SET PROBLEM
Put the lines below into a JSON list of strings, one string per line, beginning at the line that contains "Screen dimensions: 480x360" and ending after the line that contains "the image notification", leaving out blank lines. Leave the pictures out of the answer.

PROVIDED ENTRIES

--*--

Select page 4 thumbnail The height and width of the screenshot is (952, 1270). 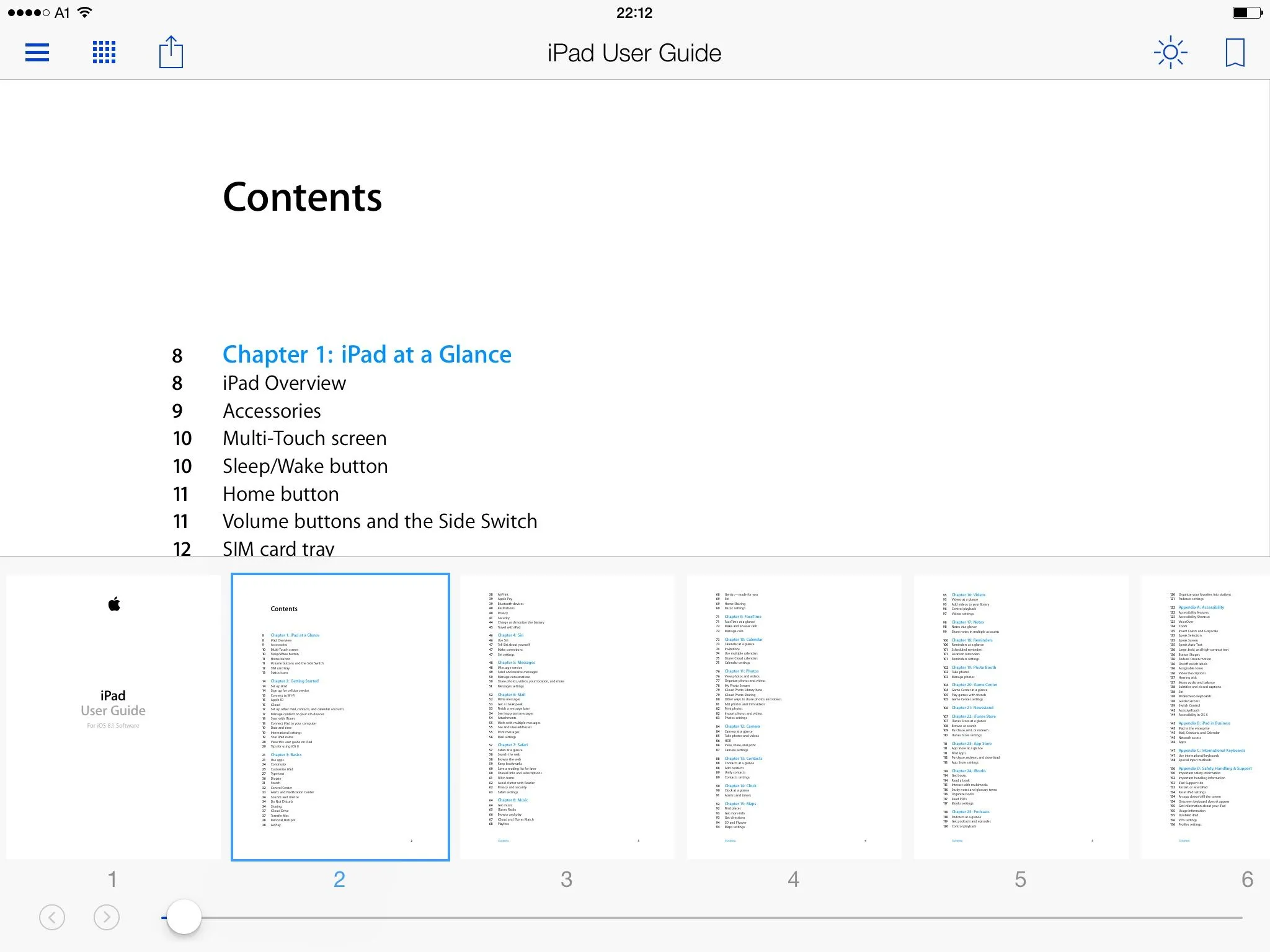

--*--

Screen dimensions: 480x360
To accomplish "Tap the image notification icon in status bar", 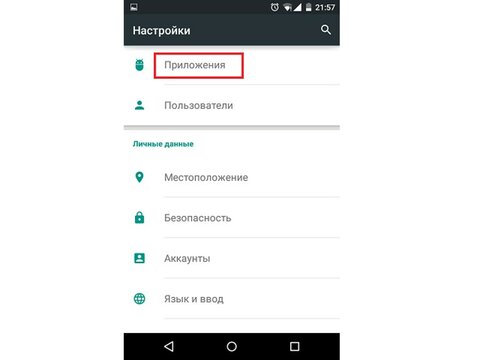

--*--

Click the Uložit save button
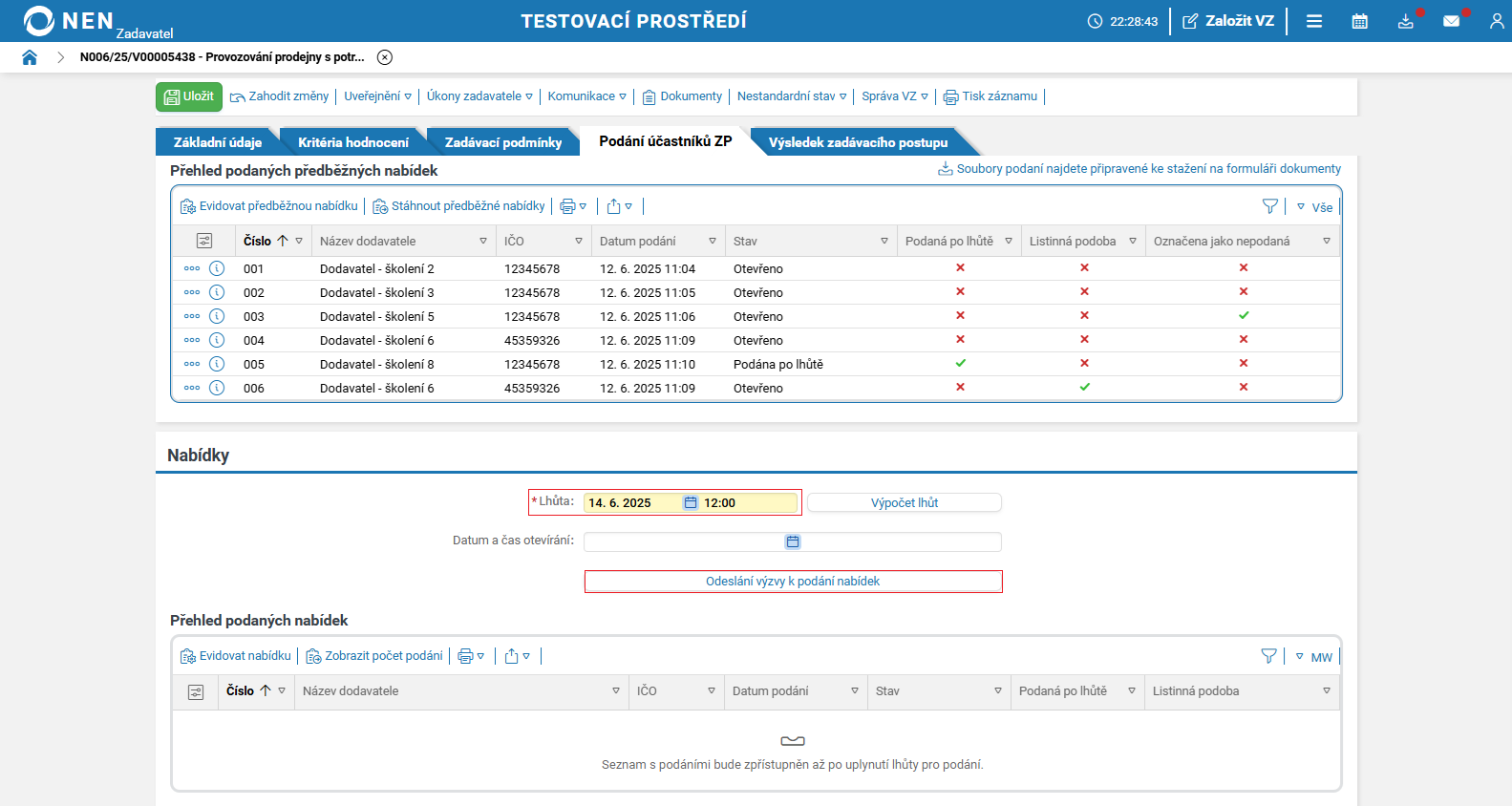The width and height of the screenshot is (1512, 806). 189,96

--*--

SOLUTION
[
  "Screen dimensions: 480x360",
  "To accomplish \"Tap the image notification icon in status bar\", "
]